The sump by the first part of the side wall part
Oil retention effect increases, and the skirt shoulder burns
The effect of preventing sticking is great.

[Brief description of the drawings]

FIG. 1 is a front view of an internal combustion engine piston according to an embodiment of the present invention.

FIG. 2 is a sectional view taken along line 2-2 of FIG.

FIG. 3 is a sectional view taken along line 3-3 in FIG. 1;

FIG. 4 is a schematic elevation view showing the relationship between the outer shape of the piston as viewed from the elevation and the cylinder bore wall surface.

FIG. 5 is a schematic plan view showing the relationship between the external shape of the piston in plan view and the cylinder bore wall surface.

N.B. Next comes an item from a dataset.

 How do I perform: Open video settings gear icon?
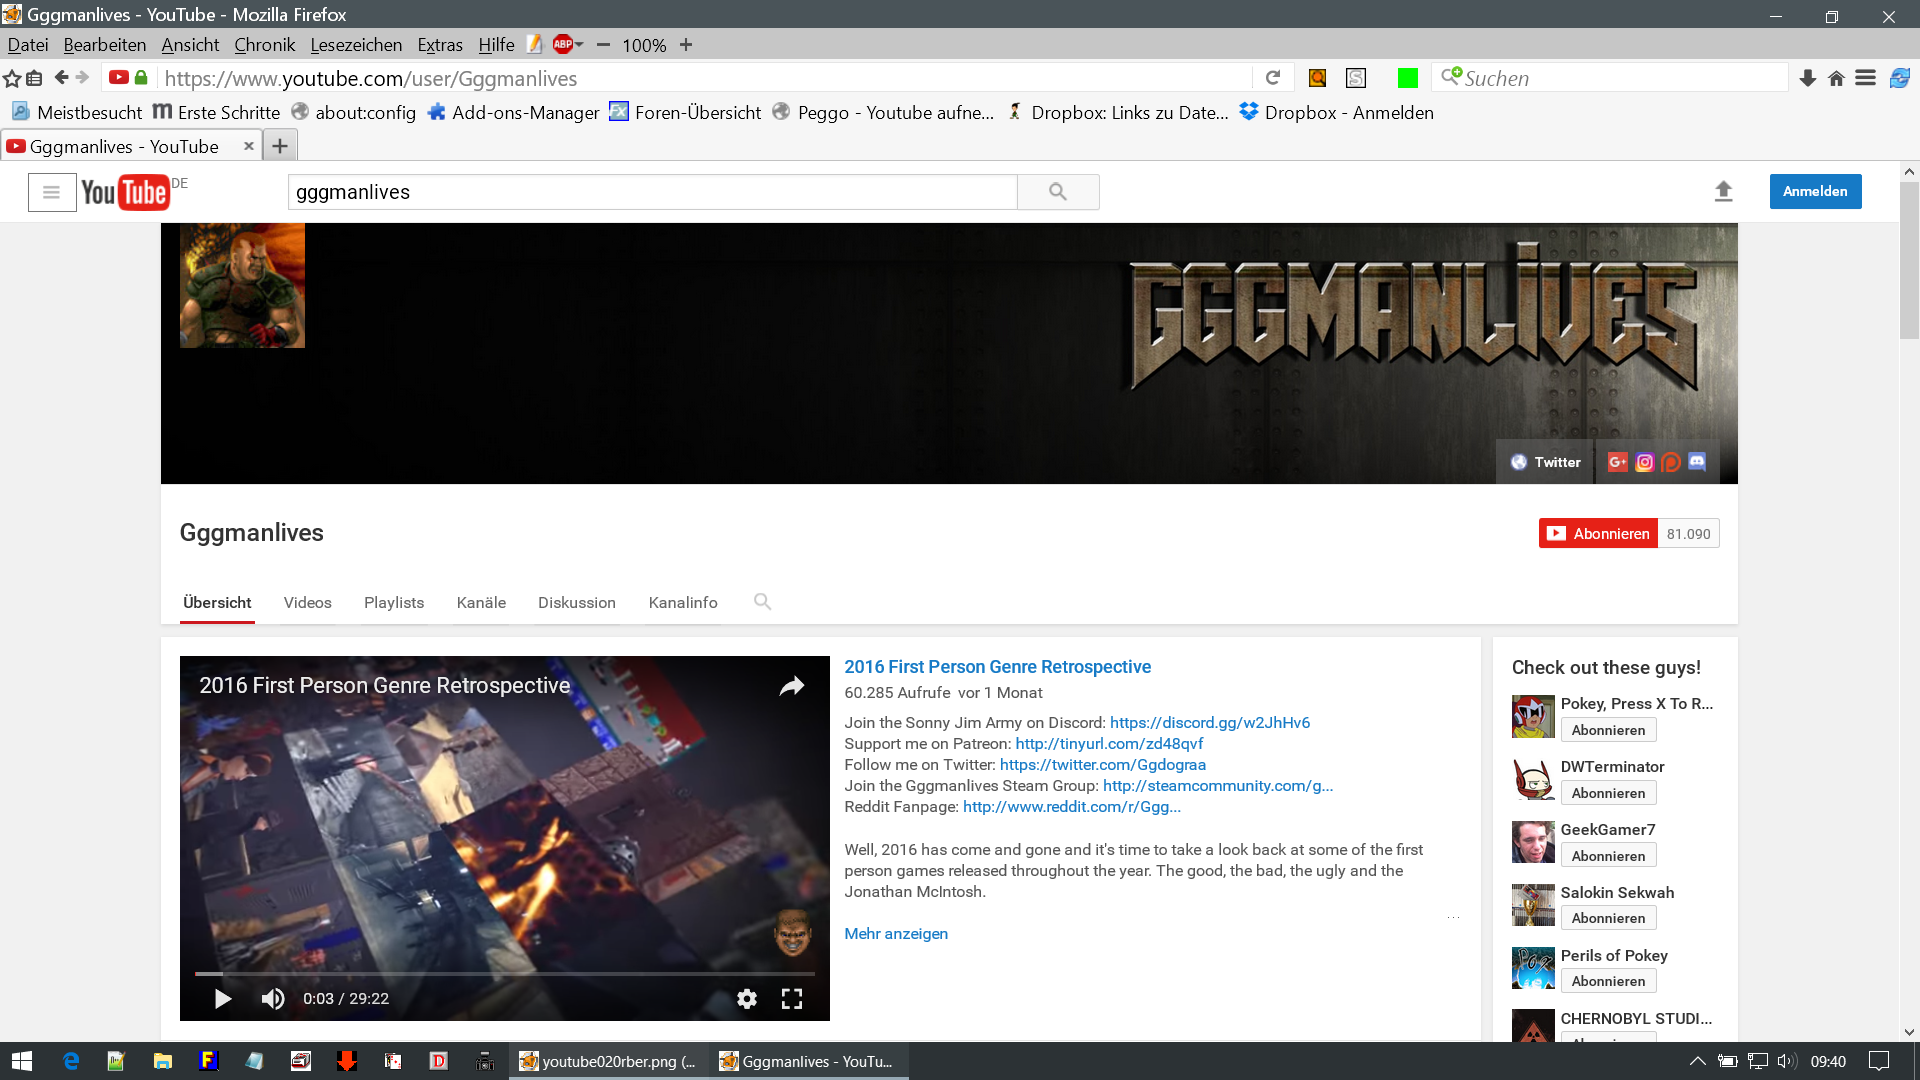pos(746,998)
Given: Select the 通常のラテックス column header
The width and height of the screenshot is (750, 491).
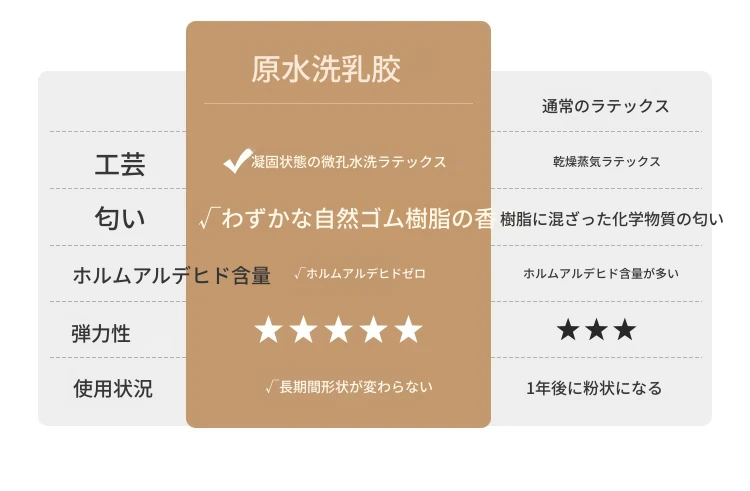Looking at the screenshot, I should [x=605, y=106].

FIG. 6 is a schematic elevation view showing a deformation of a conventional piston.

[Explanation of symbols]

Reference Signs List 2 piston for internal combustion engine 4 crown portion 6 pin boss portion 8 pin boss portion shaft core 10 skirt portion 12 sidewall portion 12a first portion 12b second portion 12c third portion (portion concavely curved toward the inside of the piston) Reference Signs List 20 inner wall surface of cylinder bore 22 outer peripheral surface of first portion 24 stepped portion

──────────────────────────────────────────────────続 き Continuation of the front page (56) References JP-A 2-99245 (JP, U) JP-A 2-80747 (JP, U) JP-A 57-156050 (JP, U) JP-A 62- 87147 (JP, U) JP-A 61-125646 (JP, U) JP-A 63-50445 (JP, Y2) (58) Fields investigated (Int. Cl. ⁶ , DB name) F16J 1/00-1 / 24 F02F 3/00

Claims (1)

(57) [Claims] 1. A crown portion, a pair of pin bosses formed integrally with a lower portion of the crown portion, and a pair of pin bosses formed integrally with a lower portion of the crown portion at a position orthogonal to the axis of the pair of pin boss portions. A piston for an internal combustion engine comprising a skirt portion, a sidewall portion connecting each skirt portion and each pin boss portion, wherein the sidewall portion is provided corresponding to at least an upper portion of the skirt and connected to the skirt portion. A first portion that extends in an arc shape in a tangential direction of the skirt portion and has an outer peripheral surface receded inward from a circumferential extension surface of the outer peripheral surface of the skirt portion, and a first portion that extends in an arc shape from the pin boss portion in connection with the pin boss portion 2
And portions, a third portion of the arc connecting the first and second portions have a both a first portion of said skirt portion and the sidewall portion
To the across support points span of the arcuate beams with small enough skirt bottom toward skirt downward from skirt upper constructed from the side
And the circumferential length of the skirt portion is
From the lower part of the skirt to the lower part of the skirt
In both cases, the circumferential direction of each first portion of the sidewall portion
Spreads from both sides of the skirt to the top of the skirt
Taper the length of the first part in the circumferential direction
A piston for an internal combustion engine, which is enlarged from a lower portion to an upper portion of a piston portion.